The role of HPV testing in the follow-up of patients in different clinical scenarios after diagnosis of cervical preinvasive lesions and carcinomas

D Brynda & L Dostalek et al. · 2025-10-21

Persistent human papillomavirus (HPV) infection is the causative factor for nearly all high-grade cervical lesions (CIN2/3) and invasive cervical cancers. HPV testing therefore plays a key role in the follow-up of patients treated surgically or managed conservatively. To optimize HPV testing in follow-up, we identified key clinical scenarios - conservative management of high-grade lesions, surveillance after conization or hysterectomy, post-surgical follow-up of cervical carcinoma, and monitoring after primary radiation therapy. We reviewed the evidence to propose a strategy for integrating HPV testing into follow-up. HPV testing shows high sensitivity and nearly 100% negative predictive value after conization for cervical high-grade lesions. Post-surgical HPV status is a more reliable predictor of recurrence than histopathological margin assessment.
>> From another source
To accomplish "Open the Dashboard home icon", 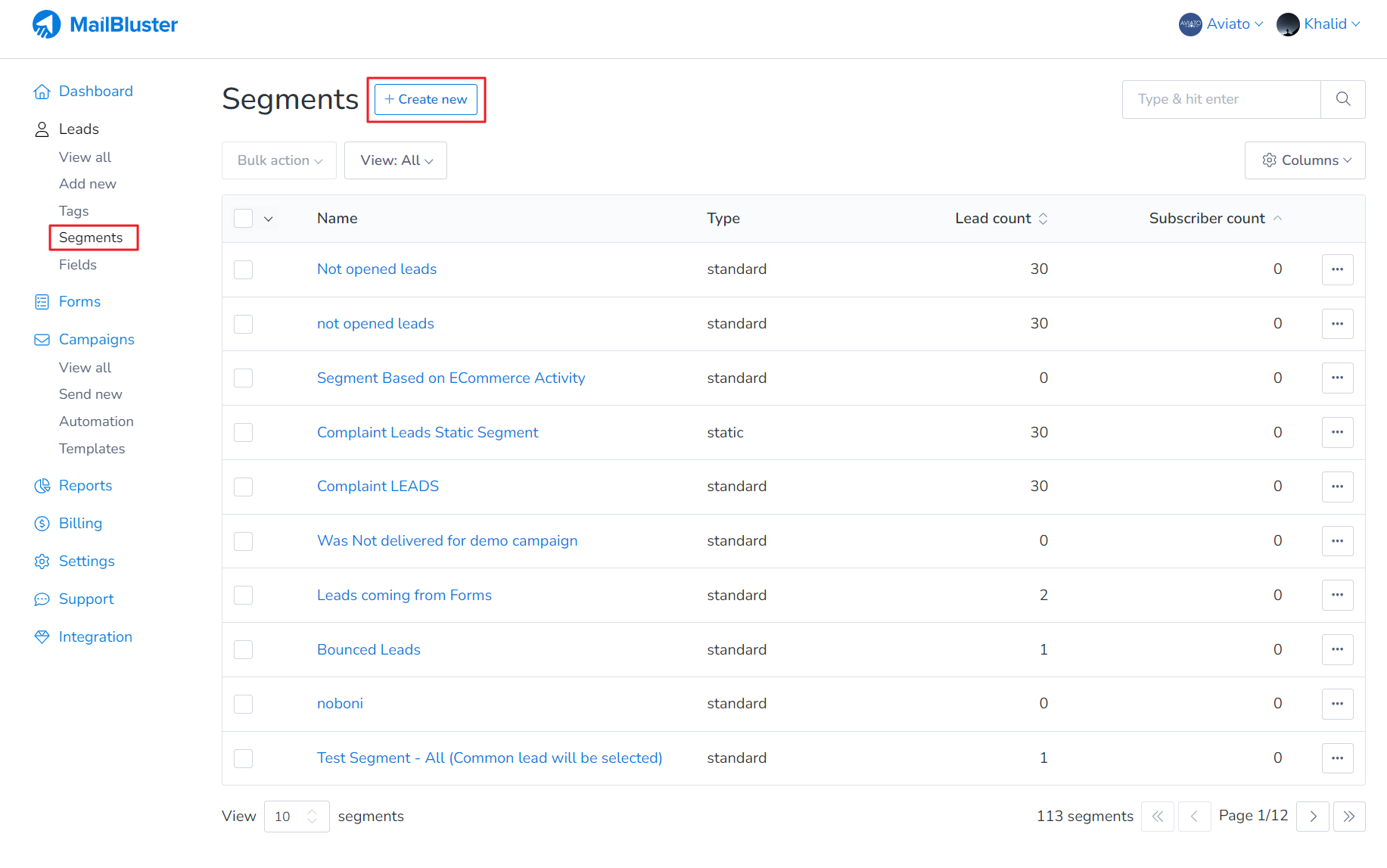I will [42, 92].
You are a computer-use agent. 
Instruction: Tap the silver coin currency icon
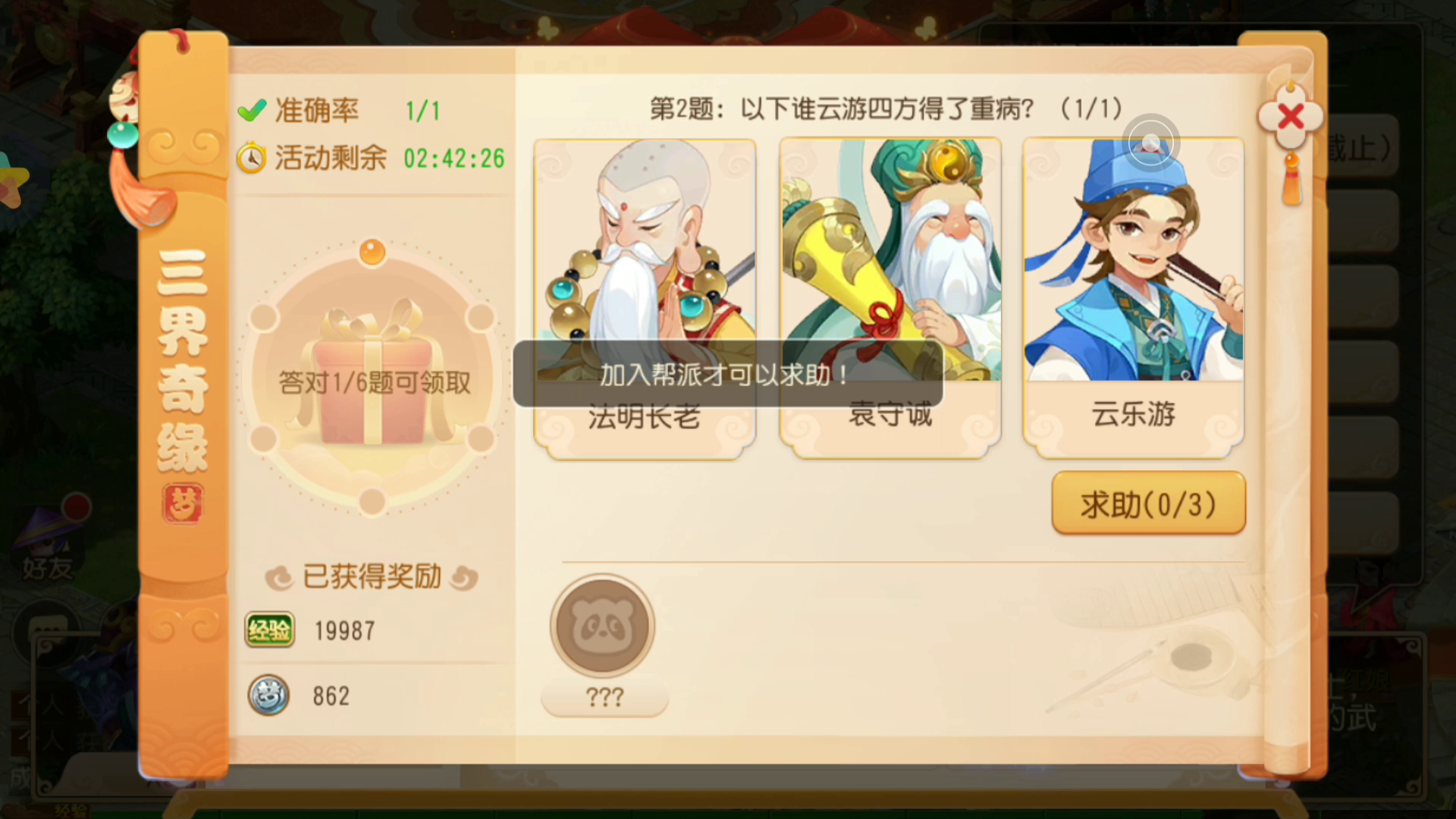click(268, 695)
A negative result identifies patients with very low relapse risk. However, the lifetime risk of recurrent dysplasia remains increased and mainly depends on HPV status. Conversely, after fertility-sparing surgery for T1b cervical cancer, HPV testing alone is insufficient to rule out all recurrences. Its role is also unclear in patients after hysterectomy for invasive cancer and in those whose preinvasive lesions regressed spontaneously.